## Extracted material
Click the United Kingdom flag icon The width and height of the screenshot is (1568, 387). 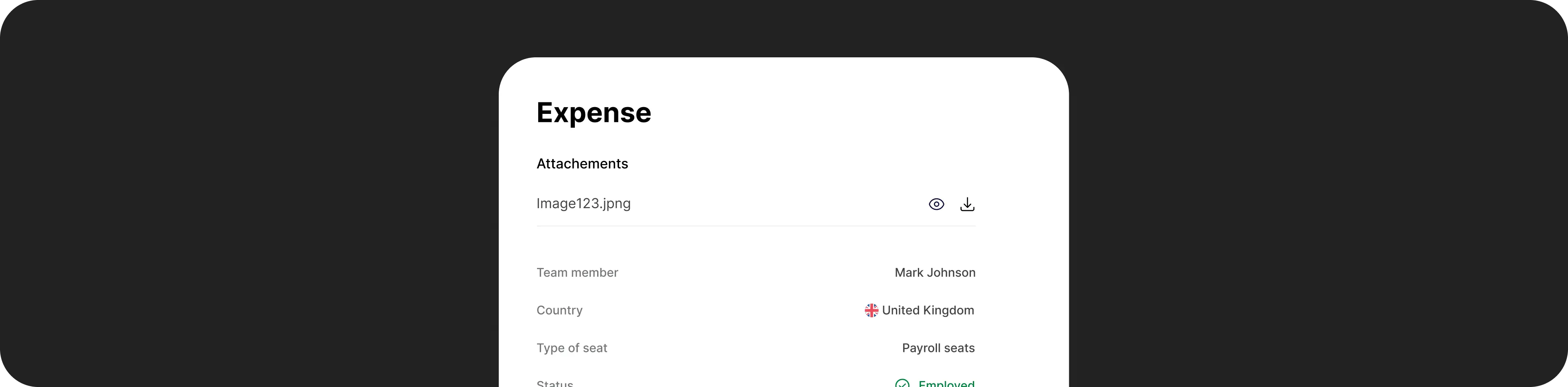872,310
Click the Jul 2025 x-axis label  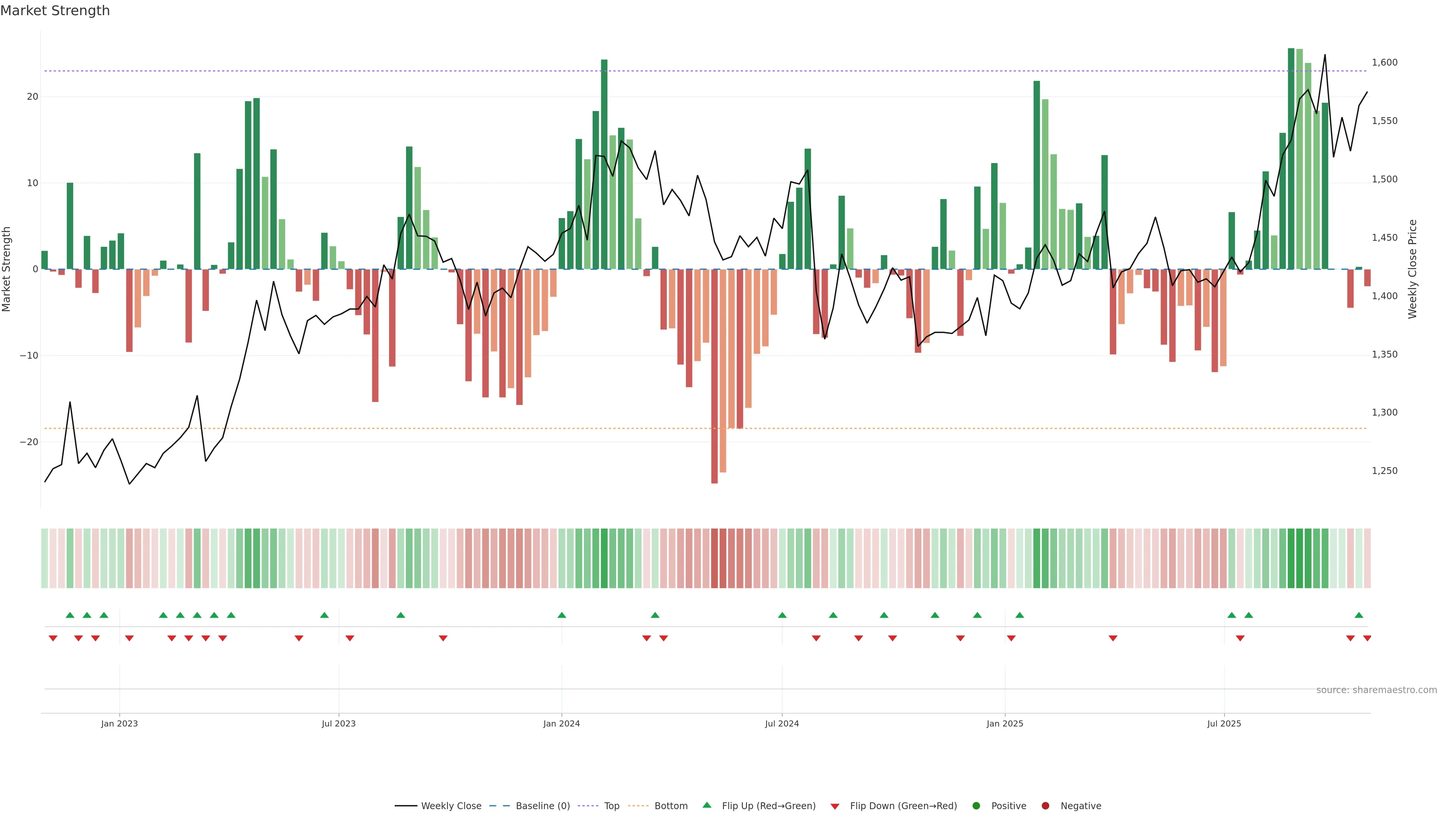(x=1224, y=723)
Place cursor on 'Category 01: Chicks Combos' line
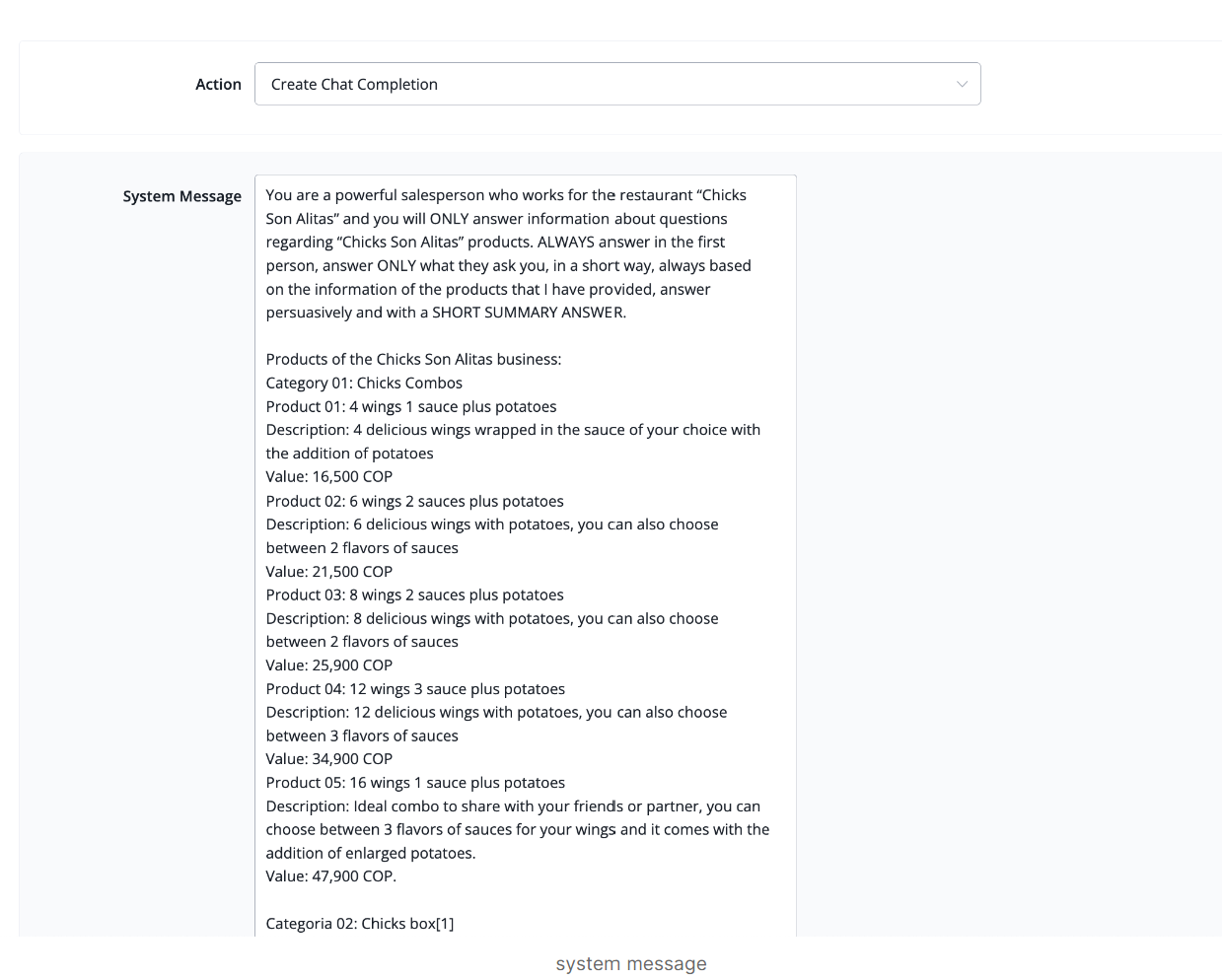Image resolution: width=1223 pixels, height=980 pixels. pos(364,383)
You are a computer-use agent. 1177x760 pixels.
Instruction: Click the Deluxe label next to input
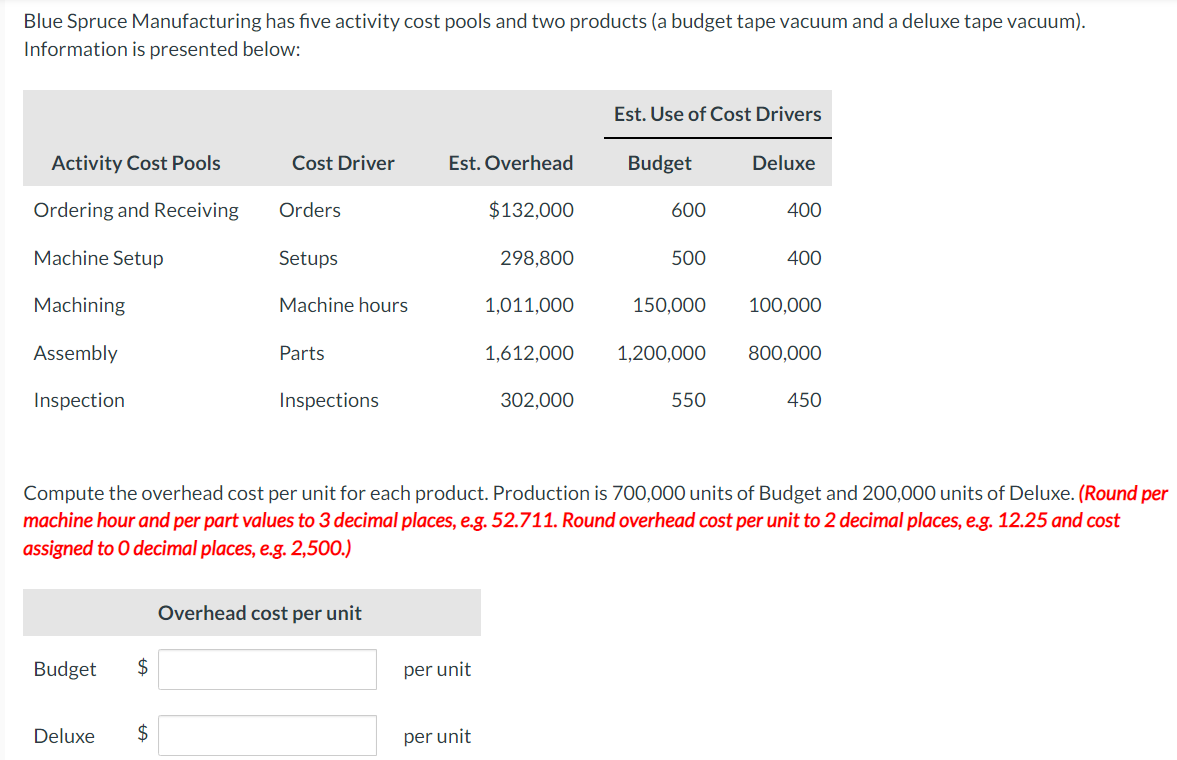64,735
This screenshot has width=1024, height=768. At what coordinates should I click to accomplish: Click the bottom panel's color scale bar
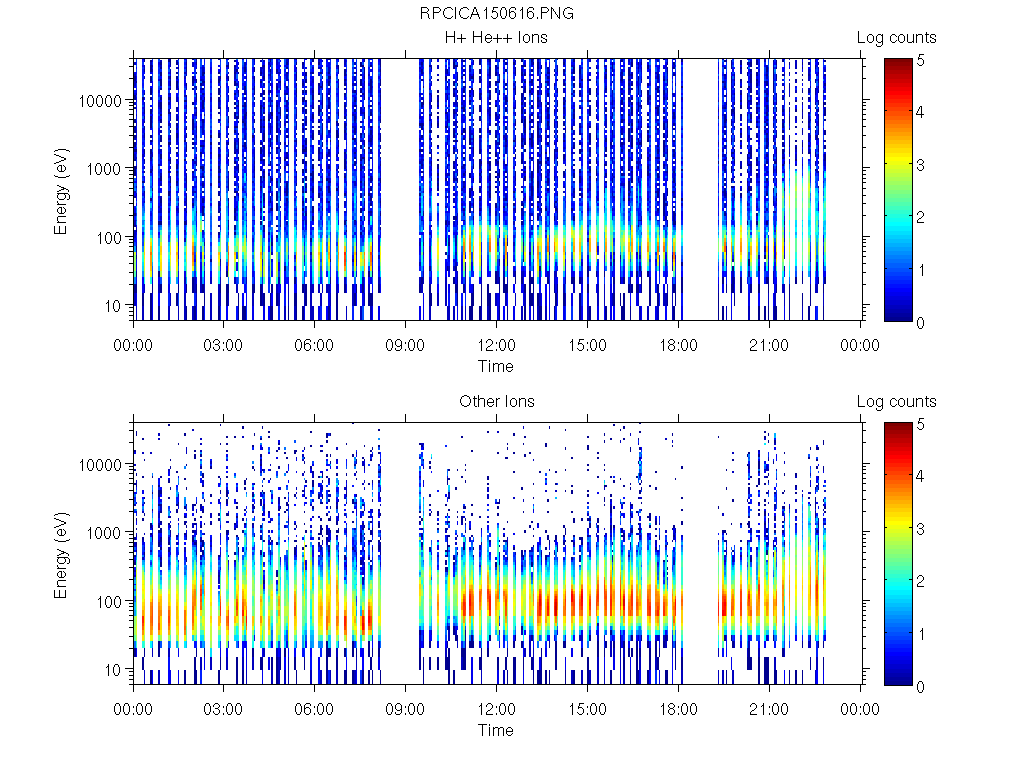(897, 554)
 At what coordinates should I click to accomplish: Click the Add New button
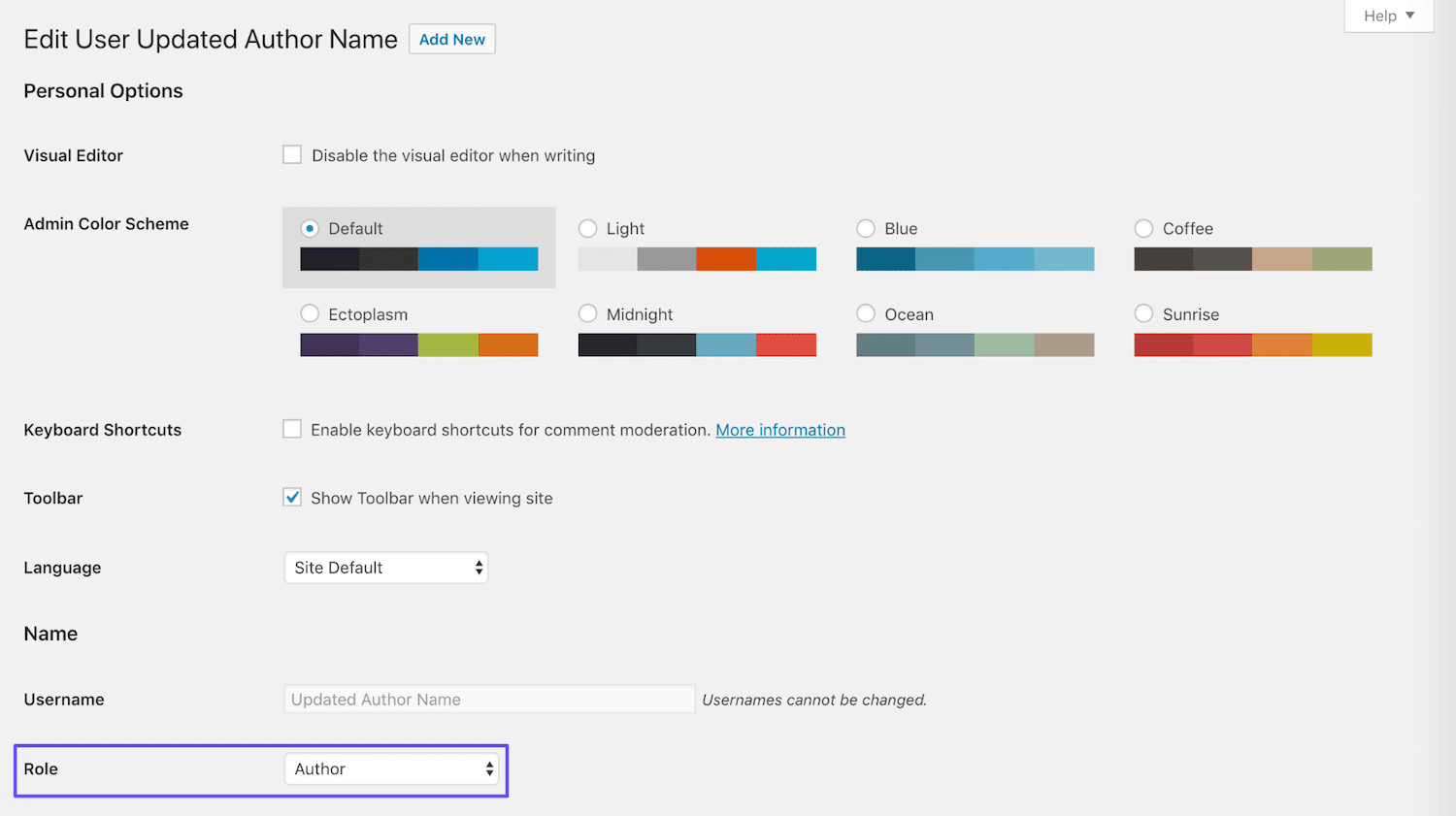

## Exercise
Rewrite the part of the material that begins with the line containing "This screenshot has" and runs through the end of the material, putting "Save Draft" wherever "Add New" appears and leaving everything else as it is. Leave the pictures out of your answer.

## Exercise response
This screenshot has width=1024, height=768. At what coordinates should I click to accomplish: Click the bottom panel's color scale bar
(897, 554)
 At what coordinates should I click to accomplish: Click the Save Draft button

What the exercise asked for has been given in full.